Training is very fast, since we only have to deal with two `Dense` layers -- an epoch takes less than one second even on CPU.

Let's take a look at the loss and accuracy curves during training:

In [None]:
import matplotlib.pyplot as plt

acc = history.history['acc']
val_acc = history.history['val_acc']
loss = history.history['loss']
val_loss = history.history['val_loss']

epochs = range(len(acc))

plt.plot(epochs, acc, 'bo', label='Training acc')
plt.plot(epochs, val_acc, 'b', label='Validation acc')
plt.title('Training and validation accuracy')
plt.legend()

plt.figure()

plt.plot(epochs, loss, 'bo', label='Training loss')
plt.plot(epochs, val_loss, 'b', label='Validation loss')
plt.title('Training and validation loss')
plt.legend()

plt.show()


We reach a validation accuracy of about 90%, which is already impressive. 

However, our plots also indicate that we are overfitting almost from the start -- despite using dropout with a fairly large rate.
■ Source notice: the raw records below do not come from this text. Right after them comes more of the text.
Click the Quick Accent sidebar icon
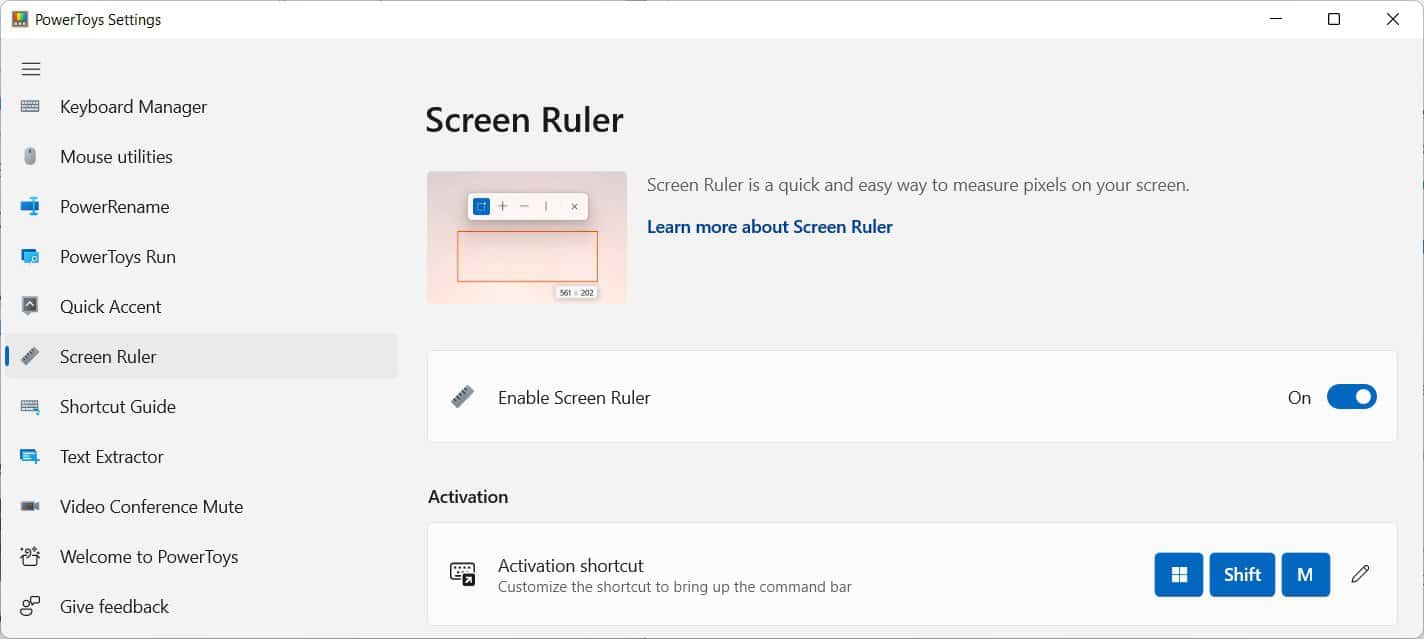Viewport: 1424px width, 639px height. click(31, 307)
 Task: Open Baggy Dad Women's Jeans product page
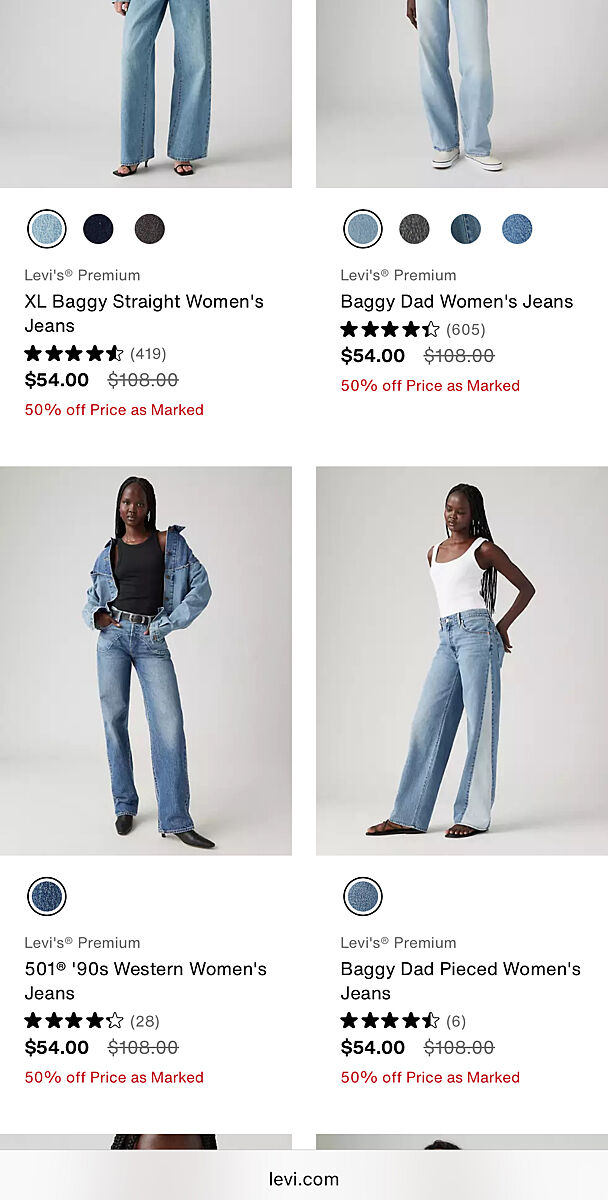pyautogui.click(x=457, y=301)
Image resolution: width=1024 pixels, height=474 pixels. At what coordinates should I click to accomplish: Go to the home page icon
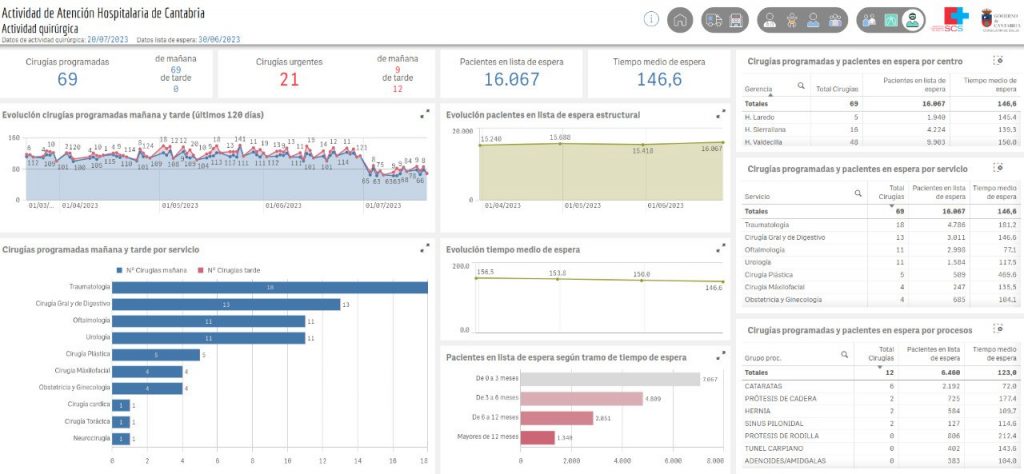click(x=680, y=19)
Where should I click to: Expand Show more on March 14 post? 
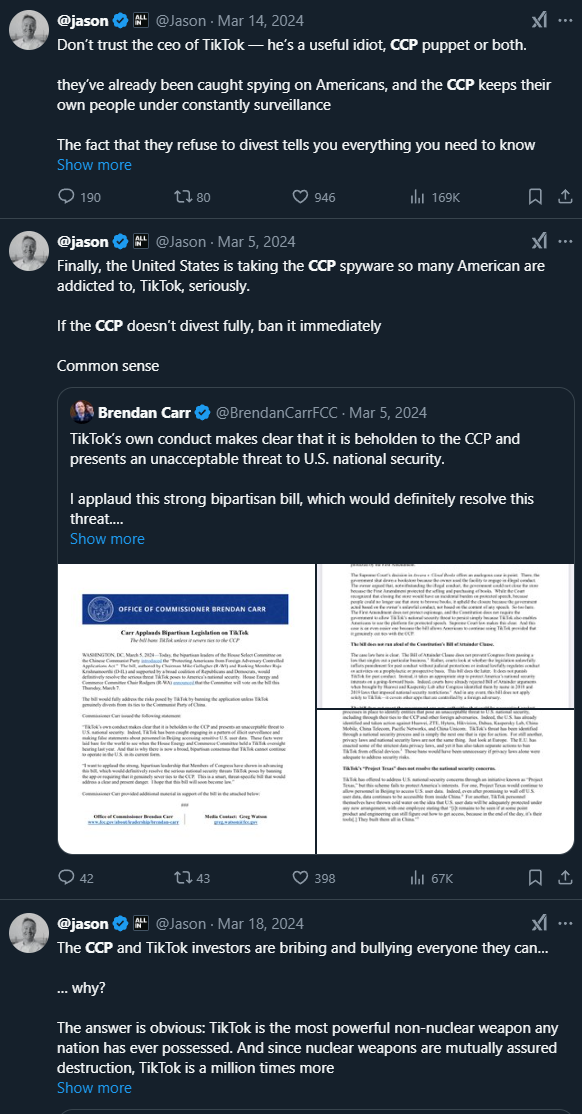point(94,165)
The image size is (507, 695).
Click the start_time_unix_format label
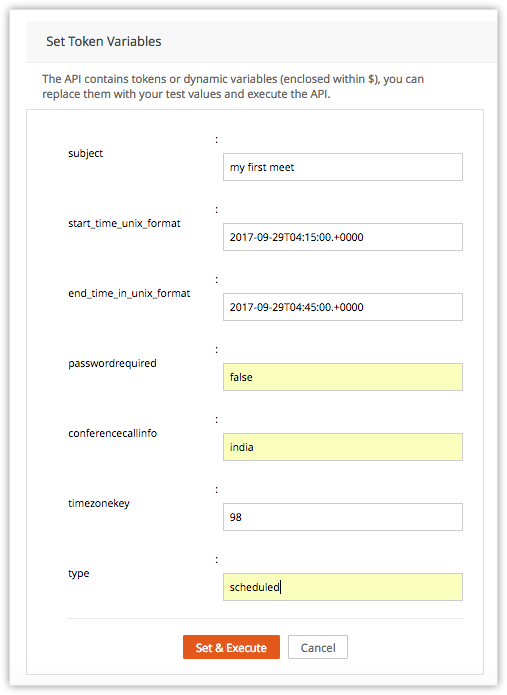[x=124, y=223]
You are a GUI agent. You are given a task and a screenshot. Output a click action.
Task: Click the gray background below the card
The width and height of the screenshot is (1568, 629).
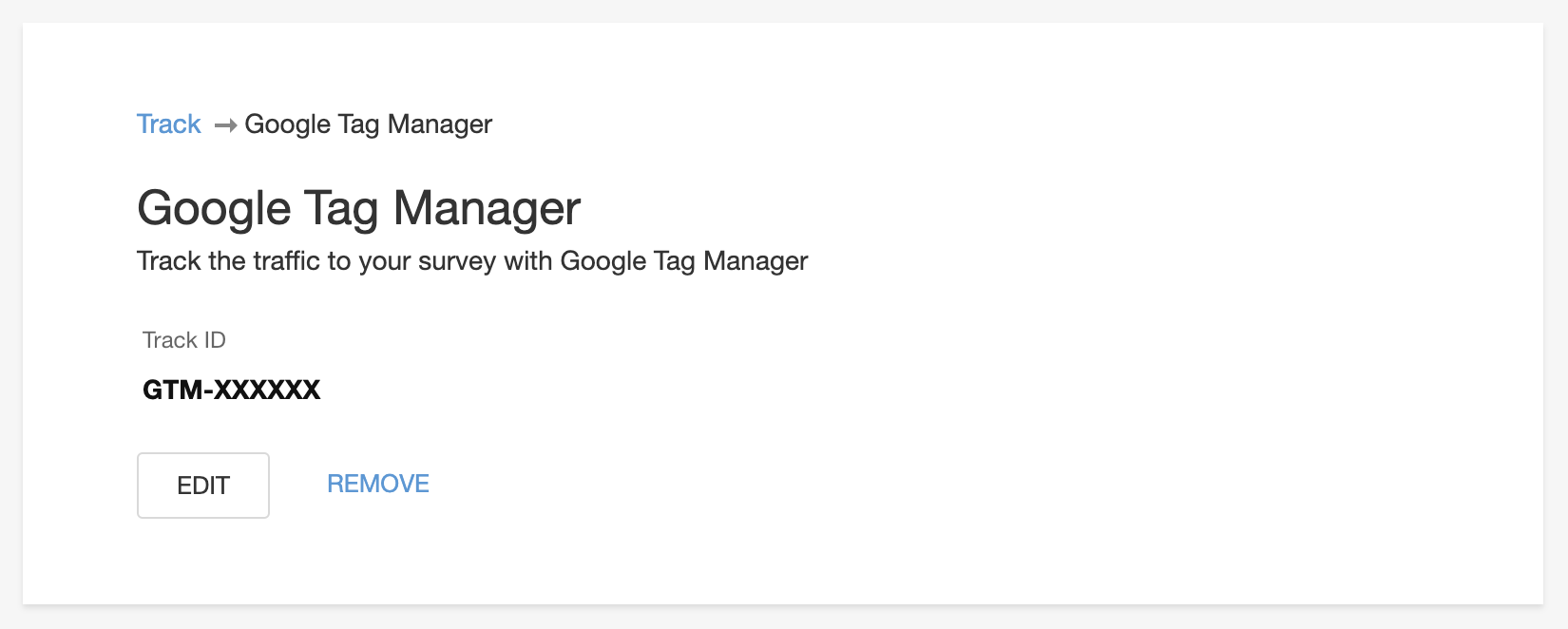click(784, 618)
This is because our dataset is very small in size (for an image classification task). Training over a larger dataset will help alleviating overfitting.

Another possible way to improve is to leverage data augmentation, a topic covered in Chapter 5.2 of Chollet's book (not required).

### Performance of the trained classifier

Let's see how the trained classifier performs on the hold-out test dataset:

In [None]:
test_loss, test_acc = model.evaluate(test_features, test_labels)
print('test acc:', test_acc)

Once a model is trained, we can save and load it whenever needed (rather than to repeatedly train it everytime).

Note: If you want to try the save/load code below, you need to first mount your Google Drive to Colab.

In [None]:
## This is how to save a trained model. Note that you might need to change the path.
# model.save('/content/drive/My Drive/AMA/cats_and_dogs_small_model.h5')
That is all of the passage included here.